This article is written by a student writer from the Her Campus at Bristol chapter.

Today marks the 400th anniversary of the death of the leading writer within the English literary canon. William Shakespeare, the poet, playwright and cultural hero, died on the 23rd April 1616 aged fifty-two.

While entrenched within our global literary consciousness, there is little we know about the writer. Though most of us have either read, watched or learned about his work, there is a stretch of time known as Shakespeare’s “lost years” ranging from 1578-1582 and 1585-1592. These periods cover the time between his marriage to Anne Hathaway, the seven-year gap amid the birth of his children and his rise to fame as a London playwright in 1592.

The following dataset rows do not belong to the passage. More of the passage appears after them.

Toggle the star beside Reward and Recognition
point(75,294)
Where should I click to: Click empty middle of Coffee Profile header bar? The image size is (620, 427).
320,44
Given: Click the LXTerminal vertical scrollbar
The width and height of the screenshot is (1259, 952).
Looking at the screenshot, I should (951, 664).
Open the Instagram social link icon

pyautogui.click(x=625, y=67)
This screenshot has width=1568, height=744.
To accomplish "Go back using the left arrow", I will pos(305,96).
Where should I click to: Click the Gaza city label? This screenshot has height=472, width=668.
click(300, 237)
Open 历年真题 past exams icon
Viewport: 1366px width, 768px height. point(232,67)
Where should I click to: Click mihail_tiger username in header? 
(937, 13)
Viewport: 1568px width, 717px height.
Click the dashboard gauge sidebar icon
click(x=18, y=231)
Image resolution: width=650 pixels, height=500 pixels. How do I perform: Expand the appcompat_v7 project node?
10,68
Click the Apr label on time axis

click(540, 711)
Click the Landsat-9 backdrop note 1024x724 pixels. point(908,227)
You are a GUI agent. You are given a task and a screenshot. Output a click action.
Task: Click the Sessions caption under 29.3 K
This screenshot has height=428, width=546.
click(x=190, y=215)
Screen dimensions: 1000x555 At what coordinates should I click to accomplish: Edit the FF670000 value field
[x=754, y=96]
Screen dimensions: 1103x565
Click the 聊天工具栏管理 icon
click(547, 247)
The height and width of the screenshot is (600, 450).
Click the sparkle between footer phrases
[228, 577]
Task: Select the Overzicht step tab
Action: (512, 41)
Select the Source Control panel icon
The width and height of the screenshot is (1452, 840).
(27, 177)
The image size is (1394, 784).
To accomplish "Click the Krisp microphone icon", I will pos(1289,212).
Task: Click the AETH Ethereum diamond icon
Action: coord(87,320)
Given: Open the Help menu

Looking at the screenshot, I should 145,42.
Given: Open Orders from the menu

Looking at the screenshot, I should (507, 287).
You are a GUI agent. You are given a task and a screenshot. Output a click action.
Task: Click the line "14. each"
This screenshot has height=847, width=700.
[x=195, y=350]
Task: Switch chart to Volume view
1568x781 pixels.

Though there are no exact records for his birthday, we know that he married young, suffered from the death of his child, has no descendent alive today. While most of his family were illiterate, Shakespeare is responsible for incorporating three-thousand words into the English Language. Phrases like “faint-hearted,” “puke” and “love is blind” are a result of Shakespeare’s proficient fluency in the English language. 

(Photo Credit: www.25dip.com)

Similarly, we don’t actually know what Shakespeare believed. Leaving no diary, his surviving letters are merely requests for patronage, jurisdictional writings regarding business transactions and legal matters.

Shakespeare’s Sonnets, however, used poetry and drama to colour the the many dimensions of his love for a mystery persona. Rendering himself immortal through the written word, Shakespeare often mediated upon our impermanence, the power of the metaphor and the incontestability of the complex human personality.

So who really was Shakespeare? A master of the pen, capable of conjuring both laughter and horror from his audience, Shakespeare as a writer exposed the variety of human personality and staged his scepticism regarding the world around him. Interrogating politics, religion and common cultural practice, he was cynical of Puritan intolerance for the theatre, the brutally masculine Roman early modern world. Ultimately, Shakespeare continues to draw our attention to the limits of our knowledge about the world that surrounds us.

Twelfth Night, A Midsummer Night’s Dream, King Lear, Othello… Shakespeare continues to live on after four centuries because he reminds us of the unanswerable questions that continue to prevail today. Through his storytelling, Shakespeare perpetually resurfaces the paradoxes of the human condition, making him all the more compelling as time prevails.

Zoe Thompson

Bristol '18

President of Her Campus Bristol.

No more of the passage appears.